Reading text
.....

# It's Sunday what Schwinns did we find this week??? Labor Day 14



## vintage2wheel (Aug 31, 2014)

It's Sunday what prewar/vintage Schwinn bikes-parts-history did we find this week???



Post some pics and tell us the story behind the find!!!



Sent from my iPhone using Tapatalk


----------



## aasmitty757 (Aug 31, 2014)

OEM locking fork plugs.


----------



## vintage2wheel (Aug 31, 2014)

Very cool Kim 


Sent from my iPhone using Tapatalk


----------



## Obi-Wan Schwinnobi (Aug 31, 2014)

Sweetness.  I finally just found one to install!


----------



## kccomet (Sep 1, 2014)

bought this crusty gem at a somewhat local flea market earlier this week.


----------



## airflo11 (Sep 1, 2014)

*1939 Motorbike*

Picked up this near mint Motorbike this weekend.  Might fix up and ride or just sell it. I don't know yet.


----------



## imfastareyou (Sep 1, 2014)

*nice motorbike.*

that'll buff out!

good find!


----------



## 37fleetwood (Sep 1, 2014)

not me, but one of the guys that rides with us brought out his new Wal-Mart Aerocycle repop. he said they sell for $249.99. looks like they did a decent job making it look like a real one.


----------



## detroitbike (Sep 1, 2014)

*Bike shop trade-ins and craiglist find*

Off Of Craigslist...





  Another CL .   Chrome Schwinn Traveler





  And the last Schwinn was purchased for $100 with another bike.
  I sold 2nd bike for $80 within minutes of this purchase.
  net cost $20 ................




 



     Before Clean up ......


----------



## Freqman1 (Sep 1, 2014)

37fleetwood said:


> not me, but one of the guys that rides with us brought out his new Wal-Mart Aerocycle repop. he said they sell for $249.99. looks like they did a decent job making it look like a real one.




Looks like a twin to mine-'36 paint scheme. Must be a big boy to have the seat jacked up that high though! V/r Shawn


----------



## detroitbike (Sep 1, 2014)

*forgot one ....*

Another walk in purchase ....


----------



## Ryanflathead45 (Sep 1, 2014)

*Barn Finds*

I saved these from the scrap pile, cost me a little more that scrap price but not much.  Got 6 bikes total but only three were Schwinn's

1962 Typhoon?:  Sold it to a friend same day I picked it up for a project he has planned.





1967 Heavy Duti








19?? with Sweet Heart Sprocket


----------



## GTs58 (Sep 1, 2014)

Cool barn finds Ryan! That so called 52 Sweetheart is a prewar model so you saved an oldie. Your heavy duti has to be a 67 or later model with that guard and chrome fenders. If you are using the SN decoder on Schwinncruisers.com it will mess you up more times than not.


----------



## Ryanflathead45 (Sep 1, 2014)

Thanks GTs58,  I did use that SN decoder.  I was thinking that the one with the skip tooth chain was older than 1952, but being a newbe I did not question it.  Is there a better way to determine the years of these bikes?


----------



## GTs58 (Sep 1, 2014)

Ryanflathead45 said:


> Thanks GTs58,  I did use that SN decoder.  I was thinking that the one with the skip tooth chain was older than 1952, but being a newbe I did not question it.  Is there a better way to determine the years of these bikes?

.....

Data supplied

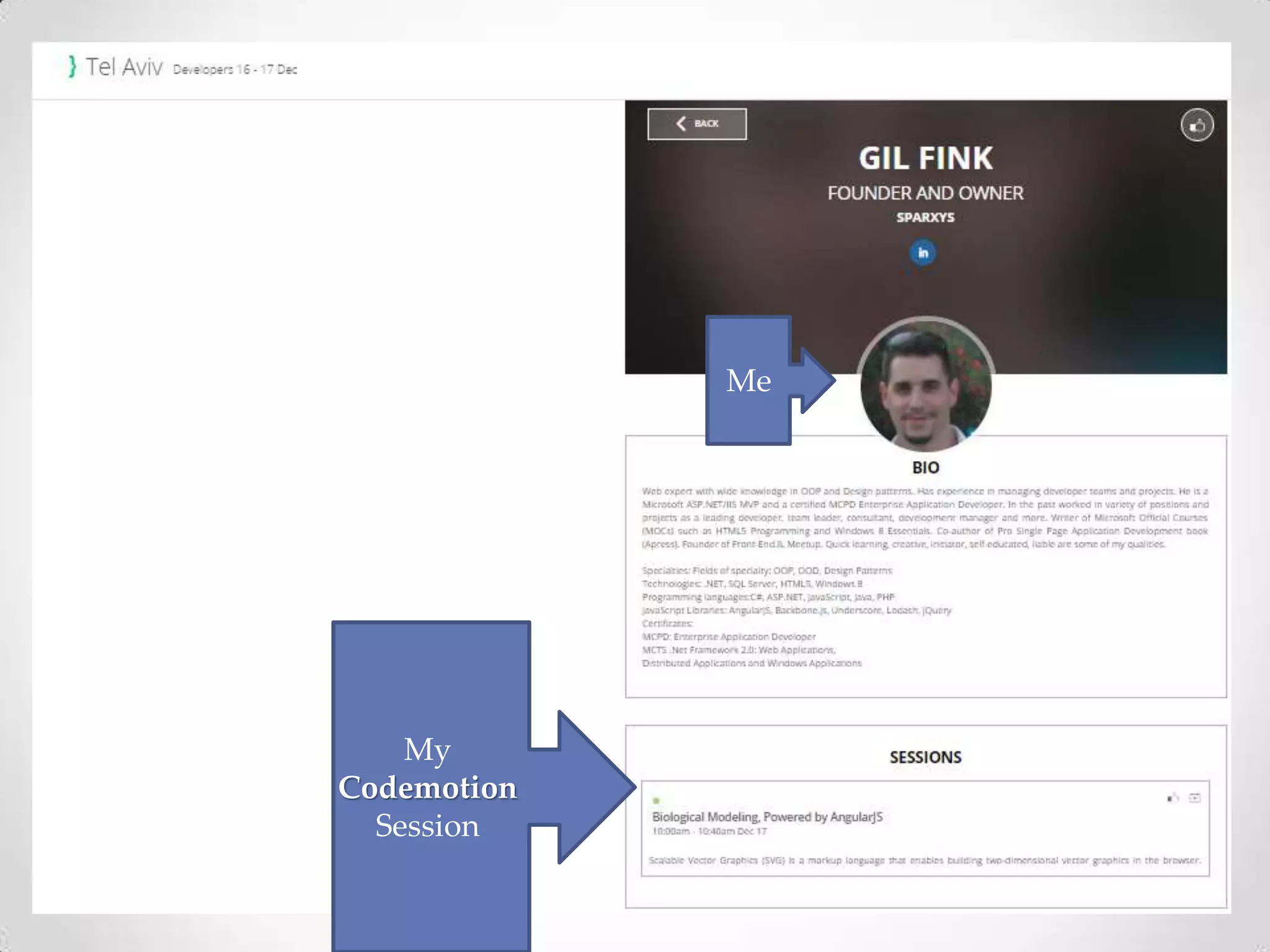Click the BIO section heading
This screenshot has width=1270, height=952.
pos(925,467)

.....

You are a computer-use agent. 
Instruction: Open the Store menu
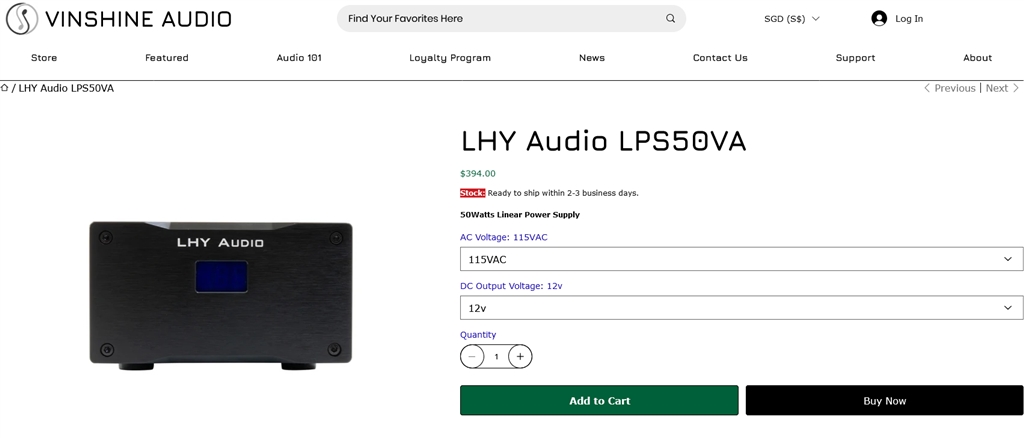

.....

Required actions
• a. Please list each distinct dollar amount mentioned in the Schwinn forum thread.
• b. Write out the stretch of the Schwinn forum thread from "Picked up this" through "that'll buff out!".

Exercise results
• a. $249.99, $100, $80, $20

• b.
Picked up this near mint Motorbike this weekend.  Might fix up and ride or just sell it. I don't know yet.


----------



## imfastareyou (Sep 1, 2014)

*nice motorbike.*

that'll buff out!